Today I’m having to make a rough decision. Well, the decision has really already been made, it’s deciding how to follow through with it that’s the problem.
I’m a gamer. I have always wanted to play multiplayer games, but I’m extremely cautious about who I interact with, so I generally don’t. Lately, though, I got started playing an interesting online multiplayer, and made a few friends. A couple of them were close to my age (Lord help me, I’m almost officially in my mid-thirties) and we clicked.
There was one I clicked with more than the others, over things like favorite games and shows. We played on voice chat and started getting to know one another in a very careful and roundabout way.
And then there was the unfortunate truth.

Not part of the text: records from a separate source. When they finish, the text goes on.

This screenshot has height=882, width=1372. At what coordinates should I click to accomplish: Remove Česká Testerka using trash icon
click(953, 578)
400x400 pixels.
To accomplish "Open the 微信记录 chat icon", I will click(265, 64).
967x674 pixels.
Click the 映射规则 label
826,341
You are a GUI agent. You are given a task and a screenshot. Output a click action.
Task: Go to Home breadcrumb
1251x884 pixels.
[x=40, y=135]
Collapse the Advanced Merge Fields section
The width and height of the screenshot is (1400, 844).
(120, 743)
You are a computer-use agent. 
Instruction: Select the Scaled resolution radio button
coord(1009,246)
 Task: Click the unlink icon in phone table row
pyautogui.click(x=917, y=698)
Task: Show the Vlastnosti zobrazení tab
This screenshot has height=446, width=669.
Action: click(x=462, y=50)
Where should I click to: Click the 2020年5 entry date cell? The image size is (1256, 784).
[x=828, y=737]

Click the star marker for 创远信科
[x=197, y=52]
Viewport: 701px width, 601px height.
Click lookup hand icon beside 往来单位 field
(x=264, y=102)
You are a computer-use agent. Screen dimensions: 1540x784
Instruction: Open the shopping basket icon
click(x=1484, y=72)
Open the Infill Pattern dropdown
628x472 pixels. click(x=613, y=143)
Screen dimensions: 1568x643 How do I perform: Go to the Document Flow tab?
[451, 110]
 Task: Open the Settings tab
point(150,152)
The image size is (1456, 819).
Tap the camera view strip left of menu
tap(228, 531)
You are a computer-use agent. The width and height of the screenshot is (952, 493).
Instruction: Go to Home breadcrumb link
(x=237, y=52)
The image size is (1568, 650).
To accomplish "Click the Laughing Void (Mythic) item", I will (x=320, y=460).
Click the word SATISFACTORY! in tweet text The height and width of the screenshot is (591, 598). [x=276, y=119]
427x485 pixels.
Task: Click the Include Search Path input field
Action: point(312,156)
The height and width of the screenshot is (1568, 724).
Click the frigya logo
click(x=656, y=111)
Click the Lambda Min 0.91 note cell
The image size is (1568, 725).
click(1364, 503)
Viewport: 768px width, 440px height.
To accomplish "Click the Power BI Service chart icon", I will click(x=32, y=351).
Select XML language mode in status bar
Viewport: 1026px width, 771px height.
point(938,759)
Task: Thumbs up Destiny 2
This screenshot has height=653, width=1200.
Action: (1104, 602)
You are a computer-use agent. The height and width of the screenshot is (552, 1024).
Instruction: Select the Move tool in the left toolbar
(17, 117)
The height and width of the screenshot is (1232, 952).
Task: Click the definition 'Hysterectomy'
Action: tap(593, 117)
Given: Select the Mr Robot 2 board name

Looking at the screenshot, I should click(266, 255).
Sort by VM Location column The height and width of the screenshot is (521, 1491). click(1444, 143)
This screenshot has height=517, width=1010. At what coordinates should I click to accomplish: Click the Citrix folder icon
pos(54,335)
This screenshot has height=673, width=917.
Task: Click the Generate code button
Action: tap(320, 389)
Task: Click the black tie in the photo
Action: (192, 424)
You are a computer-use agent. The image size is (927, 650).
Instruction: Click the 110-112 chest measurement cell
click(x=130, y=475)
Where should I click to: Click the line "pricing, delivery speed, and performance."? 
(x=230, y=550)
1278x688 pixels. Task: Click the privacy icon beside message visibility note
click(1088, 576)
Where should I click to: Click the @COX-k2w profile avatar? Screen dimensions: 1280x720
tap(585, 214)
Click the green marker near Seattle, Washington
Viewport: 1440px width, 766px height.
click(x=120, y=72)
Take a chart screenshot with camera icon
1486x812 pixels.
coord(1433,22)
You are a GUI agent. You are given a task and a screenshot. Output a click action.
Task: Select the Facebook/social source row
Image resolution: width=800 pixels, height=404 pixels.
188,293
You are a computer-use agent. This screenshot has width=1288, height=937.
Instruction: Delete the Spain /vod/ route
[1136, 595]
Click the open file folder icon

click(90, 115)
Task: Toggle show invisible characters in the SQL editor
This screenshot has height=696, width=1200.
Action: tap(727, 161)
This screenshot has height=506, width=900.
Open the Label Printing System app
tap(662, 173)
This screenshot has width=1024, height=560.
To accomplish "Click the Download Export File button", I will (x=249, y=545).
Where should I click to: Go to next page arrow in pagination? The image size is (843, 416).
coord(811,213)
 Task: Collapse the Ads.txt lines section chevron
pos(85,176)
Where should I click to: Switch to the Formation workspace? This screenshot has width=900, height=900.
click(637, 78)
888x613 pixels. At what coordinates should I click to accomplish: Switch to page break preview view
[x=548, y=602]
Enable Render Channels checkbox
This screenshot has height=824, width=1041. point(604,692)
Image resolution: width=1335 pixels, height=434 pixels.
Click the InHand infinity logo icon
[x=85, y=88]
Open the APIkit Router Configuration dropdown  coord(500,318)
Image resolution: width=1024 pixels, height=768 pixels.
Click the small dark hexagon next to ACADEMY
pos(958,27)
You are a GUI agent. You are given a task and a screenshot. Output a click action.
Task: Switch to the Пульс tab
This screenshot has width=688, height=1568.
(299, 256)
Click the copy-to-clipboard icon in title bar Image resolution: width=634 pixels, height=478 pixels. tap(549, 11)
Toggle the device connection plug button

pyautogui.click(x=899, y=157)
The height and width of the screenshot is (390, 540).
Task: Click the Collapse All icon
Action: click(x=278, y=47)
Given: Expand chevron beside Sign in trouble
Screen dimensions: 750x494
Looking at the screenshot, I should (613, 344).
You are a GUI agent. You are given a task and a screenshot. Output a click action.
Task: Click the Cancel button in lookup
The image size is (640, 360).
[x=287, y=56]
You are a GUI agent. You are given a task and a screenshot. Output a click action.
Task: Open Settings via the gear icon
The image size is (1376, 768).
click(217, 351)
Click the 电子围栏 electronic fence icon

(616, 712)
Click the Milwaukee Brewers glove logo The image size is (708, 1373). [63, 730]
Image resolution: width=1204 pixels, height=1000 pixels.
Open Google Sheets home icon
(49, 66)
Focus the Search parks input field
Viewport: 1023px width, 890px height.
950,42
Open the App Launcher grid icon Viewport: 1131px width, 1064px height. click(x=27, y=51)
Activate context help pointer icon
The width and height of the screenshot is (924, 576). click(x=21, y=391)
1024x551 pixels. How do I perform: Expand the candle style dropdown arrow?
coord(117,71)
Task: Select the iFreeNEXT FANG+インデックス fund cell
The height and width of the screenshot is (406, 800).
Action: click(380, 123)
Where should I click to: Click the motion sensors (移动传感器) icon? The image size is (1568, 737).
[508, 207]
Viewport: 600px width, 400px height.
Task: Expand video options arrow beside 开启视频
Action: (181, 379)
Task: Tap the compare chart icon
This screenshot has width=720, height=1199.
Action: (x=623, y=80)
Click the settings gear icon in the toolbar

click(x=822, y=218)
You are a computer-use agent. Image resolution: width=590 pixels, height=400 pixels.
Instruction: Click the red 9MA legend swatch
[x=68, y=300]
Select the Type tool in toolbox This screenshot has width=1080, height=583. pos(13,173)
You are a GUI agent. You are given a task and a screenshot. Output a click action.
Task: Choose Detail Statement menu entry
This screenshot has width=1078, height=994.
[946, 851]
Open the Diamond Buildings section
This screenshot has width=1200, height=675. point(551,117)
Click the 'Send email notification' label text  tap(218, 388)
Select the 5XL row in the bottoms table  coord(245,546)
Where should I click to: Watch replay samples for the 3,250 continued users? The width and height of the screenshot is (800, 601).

In my life I’ve had to work hard to overcome the poison in my childhood. I have learned how to be mentally healthy (healthier, anyway. It’s a process) and become a generally more upbeat and contented person. I have a future I’m looking forward to experiencing. My love for God is a fundamental part of my healing process.
And now there is this man, who, I discovered, is living the lifestyle I escaped. So subtle, so slightly different, so dangerous. At that point, I knew that the attraction would never pan out, but I made a sacrifice to stay friends with him. I thought I would be safe from the influence online. We could still be friends...
Then he started talking about his beliefs about God that made me feel sick. He is free to believe whatever he likes, but I could tell that he wants to convince me. Convince me that his habits are no big deal, that his beliefs are solid and logical, and not crazy at all (my opinion, of course, but, seriously, you had to be there).
It’s the convincing that’s the problem. He talked on and on, and every time I tried to discuss my own beliefs, I was drowned out.
So now I know I can’t be friends with him without sacrificing fundamental parts of who I am. At the most basic level, you can’t be friends with someone who wont let you voice your own thoughts when they don’t agree with theirs. And for me, personally, I can’t be friends with him without sliding back into a poisonous environment, one way or another.
How am I going to do this? We aren’t a couple, so I’m not breaking up with him, but... How much am I obligated to explain to him? Do I simply take him off my friends list? With explaining, how much is too much? When is it too little? These are the only decisions left.